The Development of a Physiological Based Sampling Pump for Exposure Assessment
Open Access
- Author:
- Lin, Ming-I
- Graduate Program:
- Industrial Engineering
- Degree:
- Doctor of Philosophy
- Document Type:
- Dissertation
- Date of Defense:
- October 05, 2009
- Committee Members:
- Andris Frievlads, William A Groves, Dissertation Advisor/Co-Advisor
Andris Freivalds, Committee Chair/Co-Chair
William Arthur Groves, Committee Chair/Co-Chair
John Henry Challis, Committee Member
David Arthur Nembhard, Committee Member
Ling Rothrock, Committee Member - Keywords:
- artificial neural network
sampling pump
ergonomic
ventilation
exposure assessment - Abstract:
- The goal of this dissertation was to develop and evaluate a physiologic sampling pump (PSP) capable of adjusting flow in proportion to minute ventilation rate(VE).
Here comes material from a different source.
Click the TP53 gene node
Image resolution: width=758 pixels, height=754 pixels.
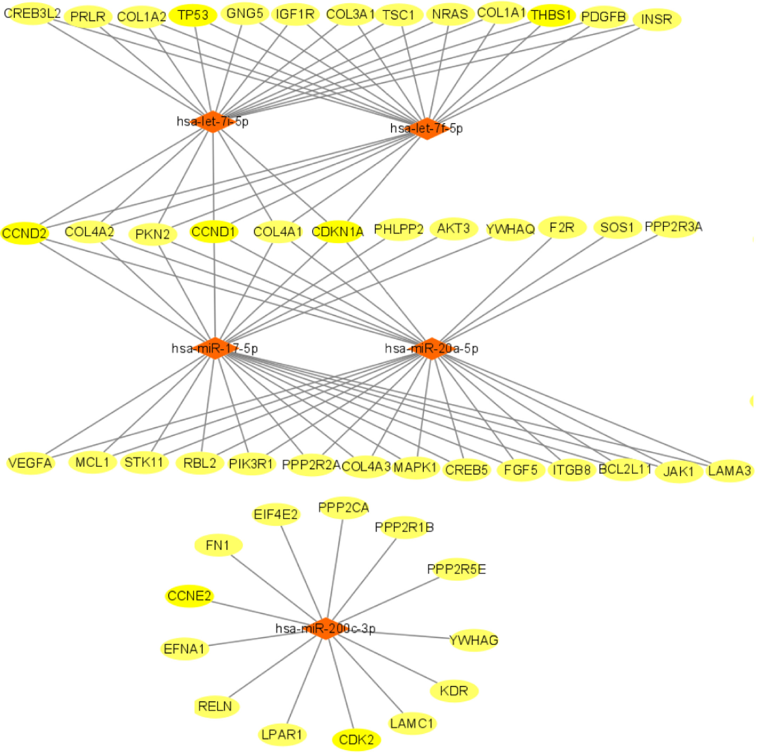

Current methods for personal air monitoring involve estimation of time-weighted average(TWA) concentration using a traditional sampling pump (TSP) operating at a fixed flow rate. However, studies have shown that TSP-measured TWA concentration may not correlate well with actual inhaled dose when workload and VE vary considerably. A series of experiments divided into three phases was conducted to develop and evaluate a PSP: (1) development of VE prediction models, (2) verification of prototype PSP performance, and (3) laboratory evaluation of PSP for simulated workplace scenarios. Prediction models based on real-time hysiological and kinematic signals provided by an ambulatory monitoring system (the LifeShirt®) and subject demographic characteristics were developed using data gathered from a series of step-tests completed by nine volunteers. Regression-based VE prediction model performance was satisfactory and comparable to previously published models; however, the best results were obtained using an artificial neural network (ANN) with prediction errors <1% (R2 = 0.88)compared to a reference pneumotachograph. Prediction of VE appears to be a somewhat novel application of ANNs. Subsequent experiments conducted to verify the performance of a prototype PSP programmed with a VE prediction model for flow control showed excellent agreement between actual air sampling rate, subject VE, total sampled volume, and reference measures with errors well below 5% and good reproducibility. Fifteen subjects completed replicate step-tests in an exposure chamber for two simulated workplace exposure scenarios in which m-xylene concentrations were correlated and uncorrelated with VE in order to compare PSP- and TSP-measured TWA concentrations. PSP results were significantly higher than the TSP (PSP/TSP = 1.18) when VE was highly correlated with m-xylene concentration (r = 0.93). Race, gender, age, and BMI did not significantly influence the relationship between PSP and TSP measured concentrations. This is the first laboratory demonstration of the effect of correlation of VE and air concentrations on PSP- and TSP-measured TWA concentrations and results show the potential for significantly improving the accuracy of exposure assessment through the use of a PSP.